成年後見制度

<成年後見制度の趣旨>


後見人(援助してくれる人のこと)を選任することにより判断能力が不十分な人を保護し、支援するための制度のことです。たとえば、介護サービス事業者との契約や不動産などの財産管理、遺産分割協議などを、本人の判断能力が欠けた状態で処理することは困難で、場合によっては不利益を被ってしまうことをこの制度を利用することにより防ぐことができます。

後見人になるためには何か特別な資格が必要であるということはありません。親族が選任されるケースが多く、場合によっては弁護士や行政書士が選任されることや、複数人が選任されることもあります。

成年後見制度は法定後見制度と任意後見制度の2つに分類することができます。

<法定後見制度>


法定後見制度においては、本人の判断能力が不十分になった場合に家庭裁判所の審判により後見人が決定され開始します。前述した通り、判断能力が欠けた状態では財産管理等で大きな損害を被ってしまう可能性がありますので、制度の利用をお勧めします。

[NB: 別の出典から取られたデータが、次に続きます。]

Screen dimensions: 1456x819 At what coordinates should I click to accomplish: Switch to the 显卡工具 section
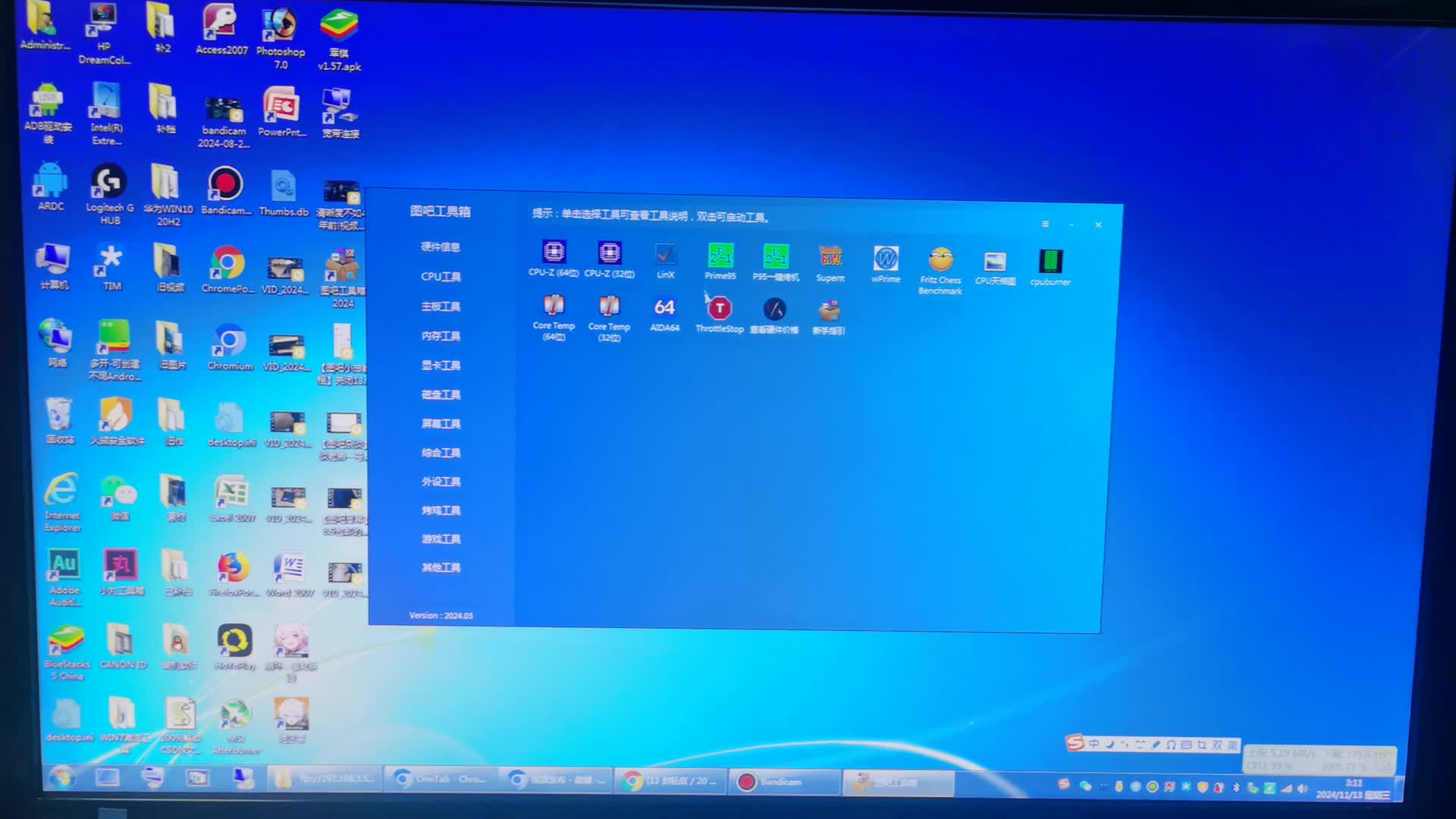point(441,365)
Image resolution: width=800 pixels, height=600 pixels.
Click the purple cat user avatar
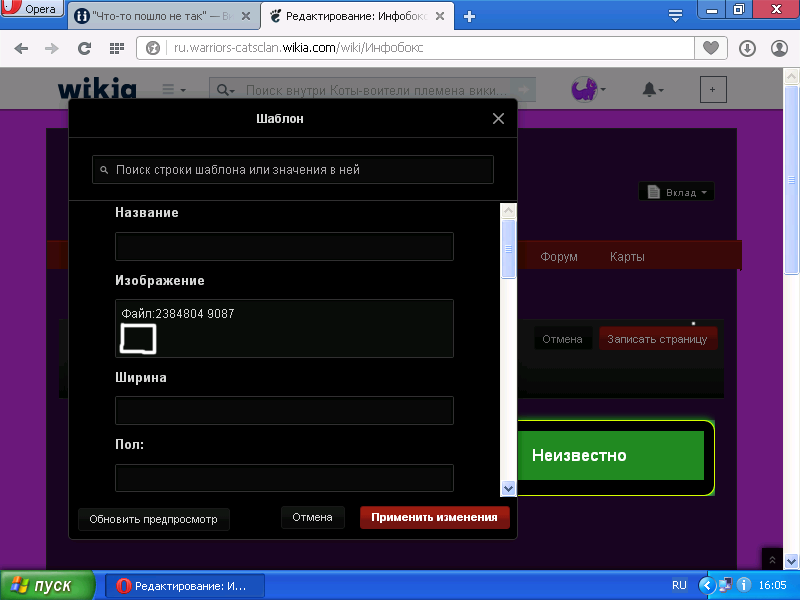coord(587,90)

本人の判断能力の程度に応じて、後見・保佐・補助の三種類があります。どの類型に該当するかは医師の診断に依ります。

<任意後見制度>


任意後見制度においては、将来の後見人の候補者を本人があらかじめ選任しておくことができます。無論、判断能力が低下することがなければ、任意後見契約を結んでいても、それを活用することはありませんし、そうであることが最善でしょう。とはいえ、判断能力が低下しないという保証はどこにもありませんから、リスクを考えると費用対効果が大きいものであると思われます。厳密には異なりますが、一種の保険のようなものです。ただ、いわゆる普通の保険は財産管理等には関与もしませんし、することもできませんので、そういった部分を任意後見制度により補うことで、より快適で安心できる老後を過ごすことが可能となります。